Non-Negotiable Quality Rules
- Use deterministic, well-defined reward checks or LLM judges.
- Avoid best-effort deterministic heuristics such as keyword style checks except as an explicit last resort with user sign-off.
- Make environments self-contained after install. Do not require users to run background servers before
load_environment().
- Manage external resources inside the environment lifecycle.
- Validate required secrets in
load_environment() via vf.ensure_keys(...).
- Surface feature limits directly. Do not ship hacky workarounds without explicit user approval.
Verification Gate
Run these before claiming completion:
prime env install my-env
prime eval run my-env -m openai/gpt-4.1-mini -n 5
prime eval run my-env -m openai/gpt-4.1-mini -n 50 -r 1 -s
If multi-turn or tool-heavy, also run with higher rollouts:
prime eval run my-env -m openai/gpt-4.1-mini -n 30 -r 3 -s
For repo example environments, also use the package-install path when packaging or dependencies changed:
uv run pytest tests/test_envs.py -k my_env -vv
Publish Gate Before Large Evals Or Training
- After smoke tests pass and behavior is stable, recommend pushing to Hub before large evals or RL training.
- Ask the user explicitly whether visibility should be
PUBLIC or PRIVATE.
- Use:
prime env push my-env --visibility PUBLIC
or
prime env push my-env --visibility PRIVATE
- For hosted or large-scale workflows, prefer running with the Hub slug after push:
prime eval run owner/my-env -m openai/gpt-4.1-mini -n 200 -r 3 -s
Synthetic Data
- Ask users for preferences on which LLMs to use for synthetic data generation and curation before implementation.
- Prefer generating synthetic data from raw source documents whenever possible instead of relying only on hand-authored prompts.
- Use LLM orchestration (planner/generator/validator loops) to improve sample quality and diversity.

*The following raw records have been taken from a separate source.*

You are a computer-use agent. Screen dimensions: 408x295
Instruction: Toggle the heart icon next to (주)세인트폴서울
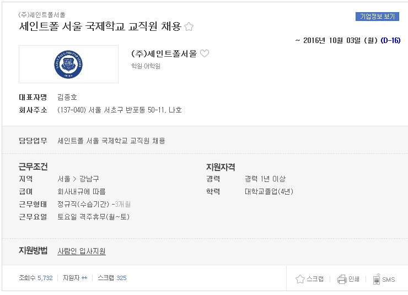pos(205,53)
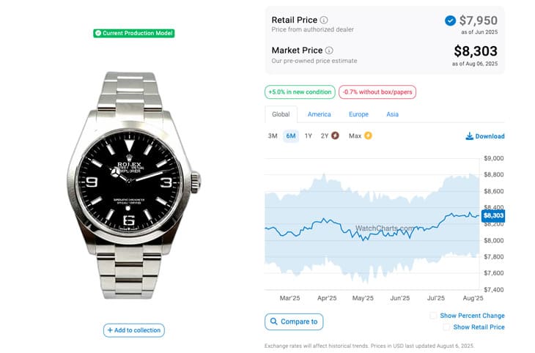Tick the Show Retail Price checkbox
535x353 pixels.
click(x=446, y=327)
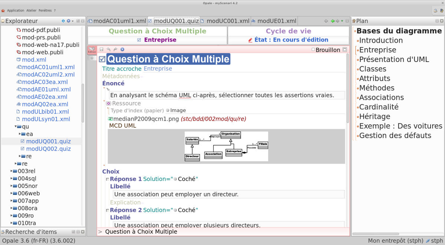445x245 pixels.
Task: Open the Atelier menu
Action: (31, 10)
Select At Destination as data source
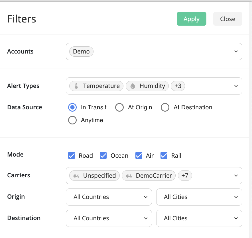 click(x=165, y=107)
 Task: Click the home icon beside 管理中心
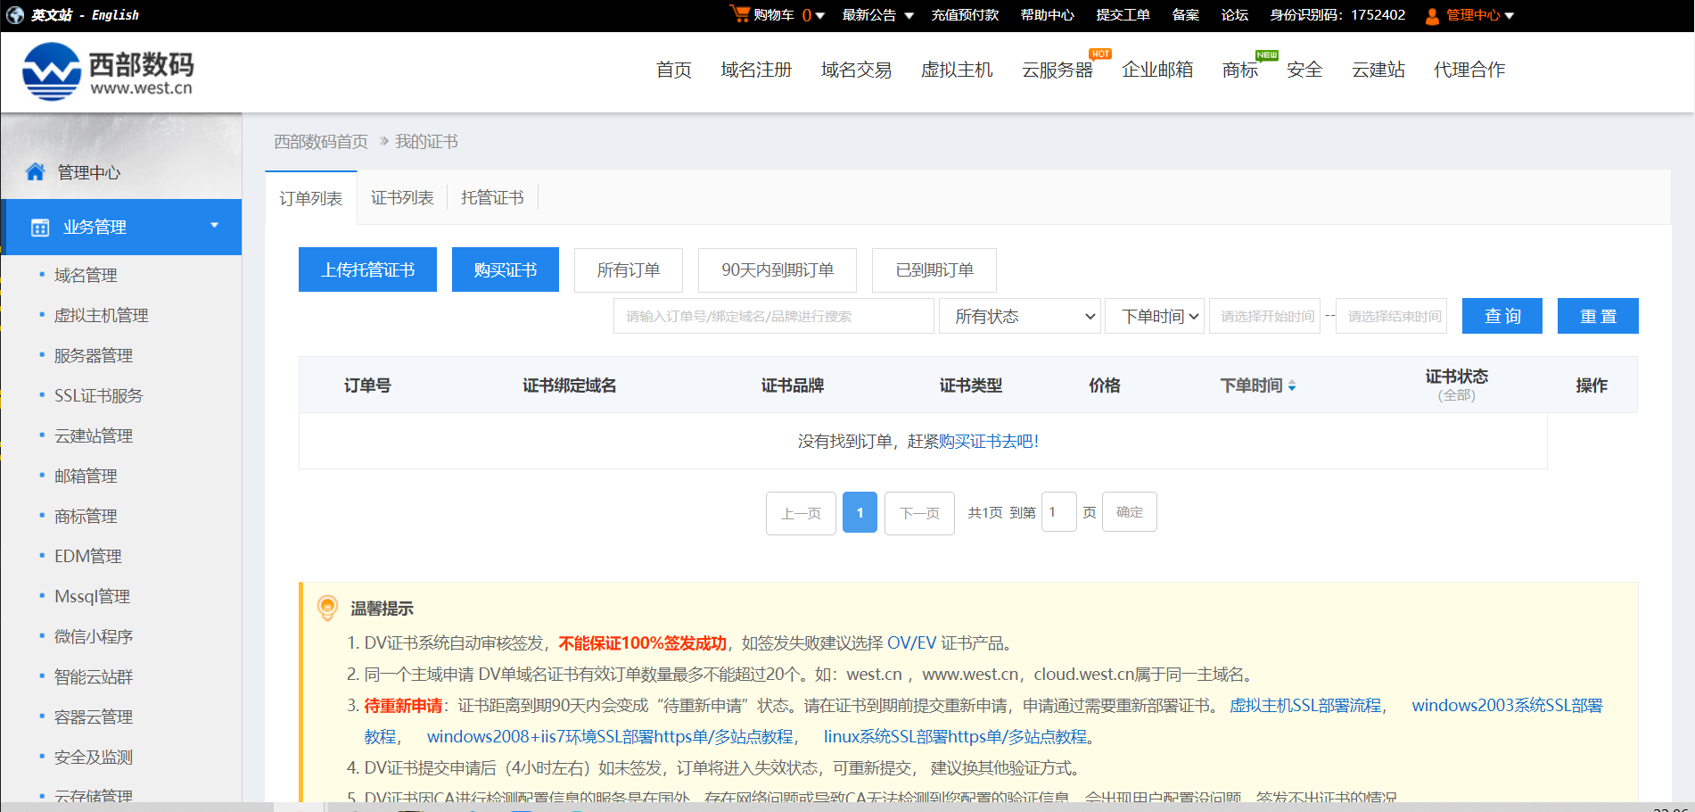(x=36, y=171)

- Use back-translation: start from complete materials and decompose them into incomplete tasks, criteria, or partial artifacts that the model must reconstruct.
- Use fan-out subtopic sampling from LLMs to expand coverage and avoid overfitting to a narrow slice of the domain.
Deliverable Format
Report:
- Environment ID and path.
- Exact install and eval commands used.
- Port-equivalence notes if migrated.
- Any unresolved user decisions that block strict fidelity.